Understand True "Excessive Bearishness"

Includes: DIA, QQQ, SPY
by: Smart Guy Stocks

Contrarian indicators work. When investors become overly fearful, stocks become undervalued. When investors become overly greedy, stocks become overvalued. However, recently I noticed a little game that permabulls play: like the boy who cried wolf, they start screaming “too many bears!” when the market is less than 10% lower than all-time highs. This tactic is supposed to make the average investor believe we’ve hit bottom and it’s time to start bargain hunting.

Consequently, the market stages lower volume mini rallies where smart money continues to sell to the naive and we witness the bearish phenomenon of lower highs and lower lows. When these declarations of excessive bearishness are not confirmed by a bear market or stocks trading far below historical valuations, these false cries signal continuing excessive bullishness.

During the past couple months I have heard about excessive bearishness on CNBC, Kudlow & Co., in Barron’s, and from notable permabulls Jeremy Siegel and game show host-turned-analyst Ben Stein. With the exception of Barron’s, these information sources have dished out plenty of recommendations to buy homebuilders and banks as both sectors have tumbled like a four year old at the Little Gym. For both builders and banks, since the beginning of each downfall, these bullish sources have continued to cry “excessive bearishness” as the reason to start buying. Evidently, they have been very wrong.

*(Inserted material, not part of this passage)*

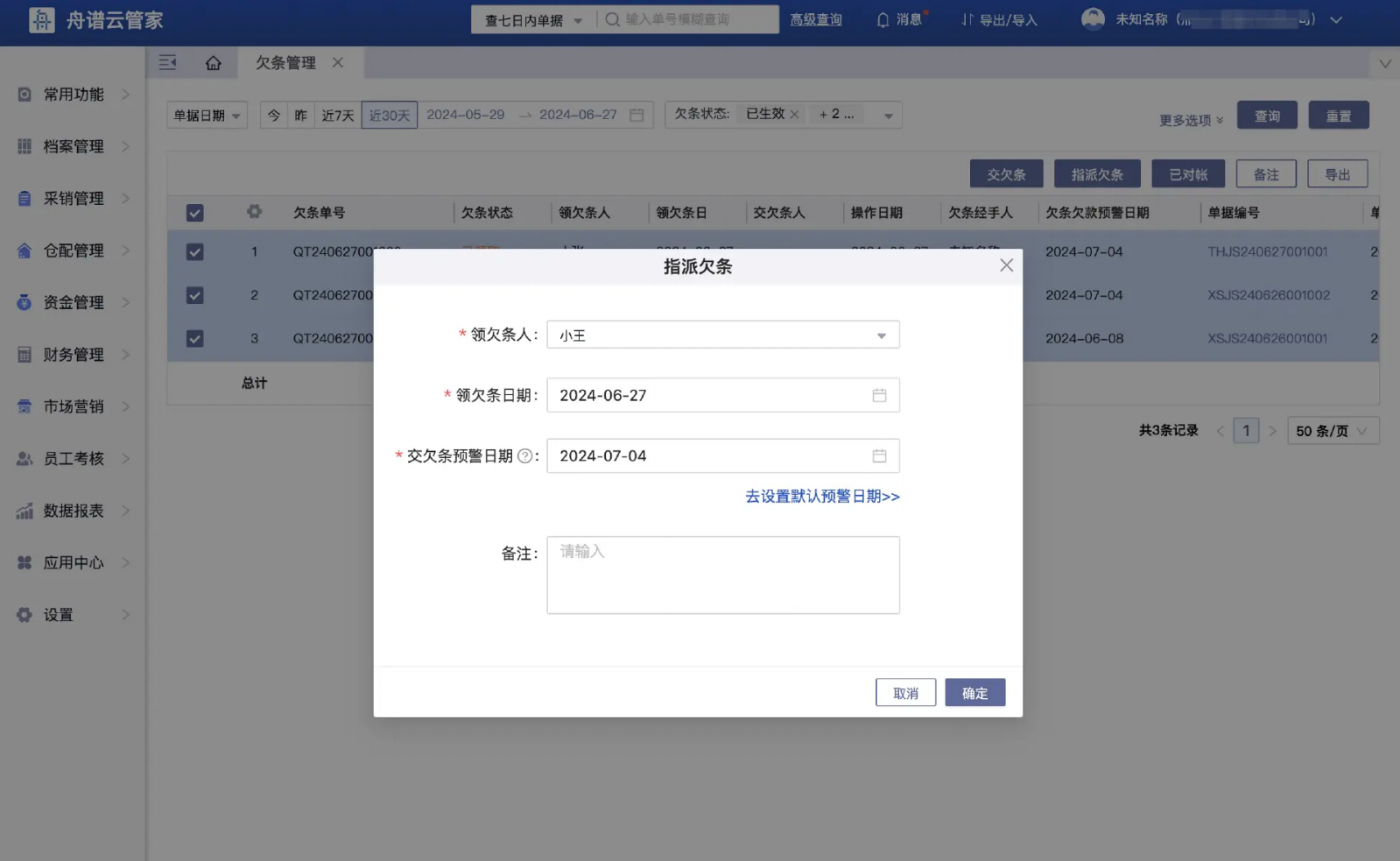Open the 单据日期 dropdown filter

[207, 116]
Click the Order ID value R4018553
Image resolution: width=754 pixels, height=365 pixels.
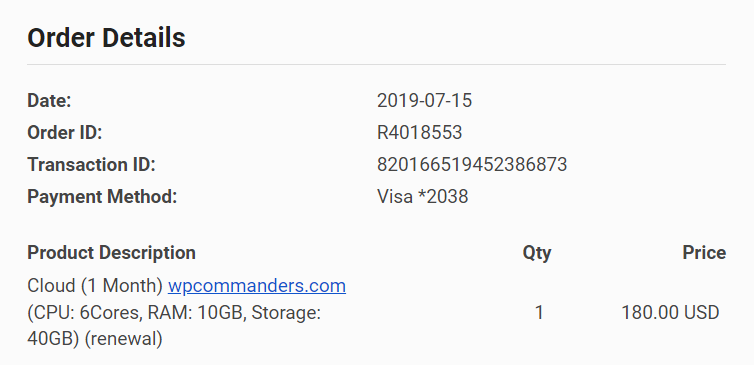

However, the permabulls have failed to note that true excessive bearishness is not a mere 10% pullback from all-time highs amidst a five-year bull market. True excessive bearishness is the kind touted by every “How to Invest like Warren Buffett” book (i.e., half the investing books at your local bookstore). True excessive bearishness is what bear markets are made of. We will know when bearishness becomes excessive because you will find the best companies selling at excessive discounts to value – and I do not mean a couple points below the long term average for price to earnings, or a great home builder with 24 months of supply on the books.

I agree that after the housing market decline and credit crunch we have heard more bearish voices percolate to center stage. Although we are seeing more bears now relative to bears in the past five years, we are far from seeing the bull-bear ratio reach levels where the market has massively undervalued stocks and has pushed permabulls into hibernation.

I also agree that financials, homebuilders, consumer discretionaries, and other related industries have been hit hard. However, the major indices have held up very well. Thus, we have not seen the quintessential excessive bearishness that spreads to all industries and sectors regardless of underlying fundamentals. True excessive bearishness is not simply when hedge funds use puts or shorts as insurance. True excessive bearishness is when everyone sells everything based on intensifying fear. Although some people act as though the last recession was 100 years ago, I have tapped into my long-term memory to access files of excellent companies falling far below intrinsic value in 2001. That was true excessive bearishness.

Given that there are tons of bulls keeping the market close to all-time highs, we have not experienced true excessive bearishness — no matter what the pundits say. Until you see stocks getting excessively punished and the indices reflecting excessive fear, there is still no wolf from which we must be saved.

Disclosure: SmartGuyDH wishes the free market would let equity valuations readjust so we could start going long again.